Cureus ; 14(5): e24924, 2022 May.
Artigo em Inglês | MEDLINE | ID: mdl-35706730

RESUMO

Pneumothorax is a known complication following breast surgery but is likely underappreciated by anesthesiologists. Iatrogenic pneumothorax can be caused by needle injury during local anesthetic injection, surgical damage to the intercostal fascia or pleura, or pulmonary injury from mechanical ventilation. We present two cases of pneumothorax following bilateral mastectomy with bilateral pectoral blocks and immediate breast reconstruction. Both cases occurred at a freestanding ambulatory surgery center in patients with no history of lung disease.
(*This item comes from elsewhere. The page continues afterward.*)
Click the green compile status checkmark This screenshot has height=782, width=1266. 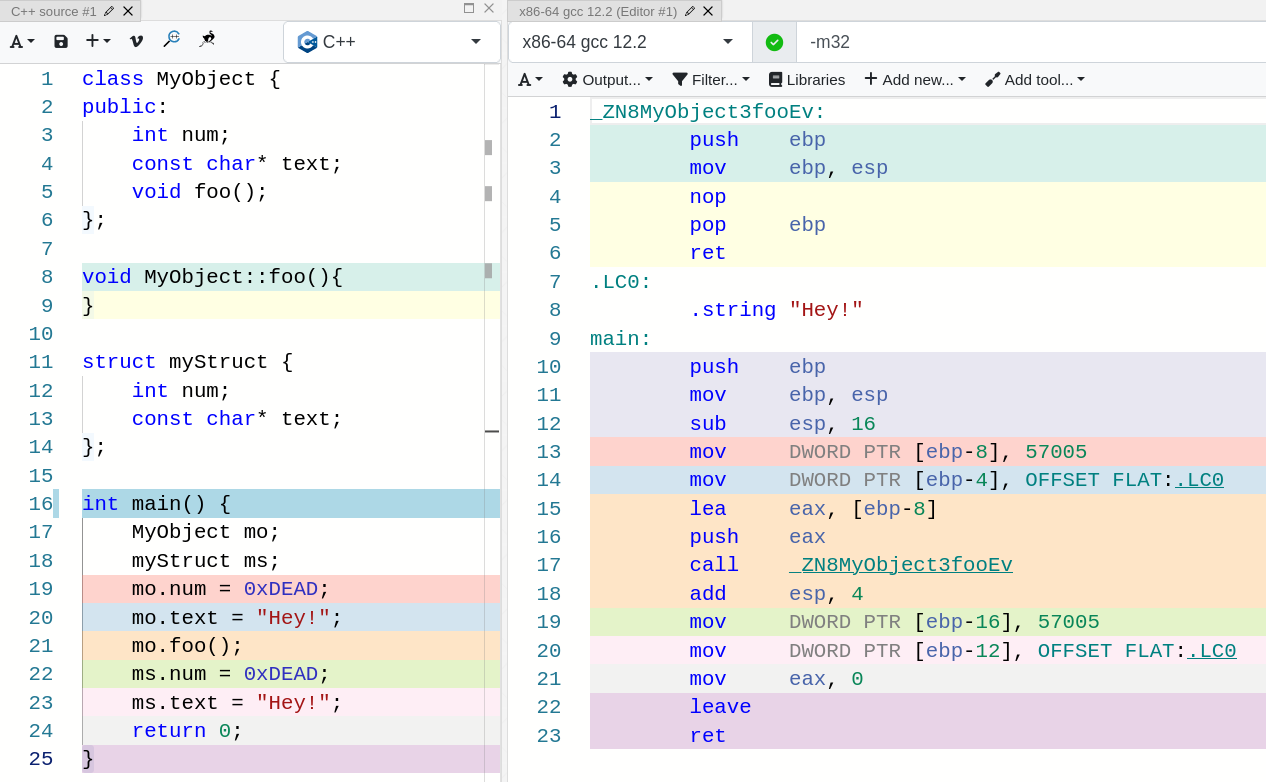773,42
One patient was found to have bilateral pneumothoraxes after complaining of shortness of breath and chest pain in the post-operative care unit. The second patient was asymptomatic but found to have a right-sided pneumothorax on a chest X-ray (CXR) that was ordered to rule-out left-sided pneumothorax due to concern of intraoperative breach of the left chest wall. Both patients were treated with chest tubes, transferred to a nearby hospital, and discharged several days later. Anesthesiologists must be aware of this potentially life-threatening complication and consider pneumothorax in the differential diagnosis of perioperative hypoxemia, shortness of breath, chest pain, and hemodynamic collapse in patients undergoing breast surgery. Though traditionally diagnosed via radiograph, pneumothorax can be rapidly diagnosed with ultrasound. Tension pneumothorax should be decompressed immediately with a needle. A clinically significant, non-tension pneumothorax is treated with chest tube placement. Equipment necessary to treat pneumothorax should be available for emergency treatment in facilities wherever breast surgery is performed.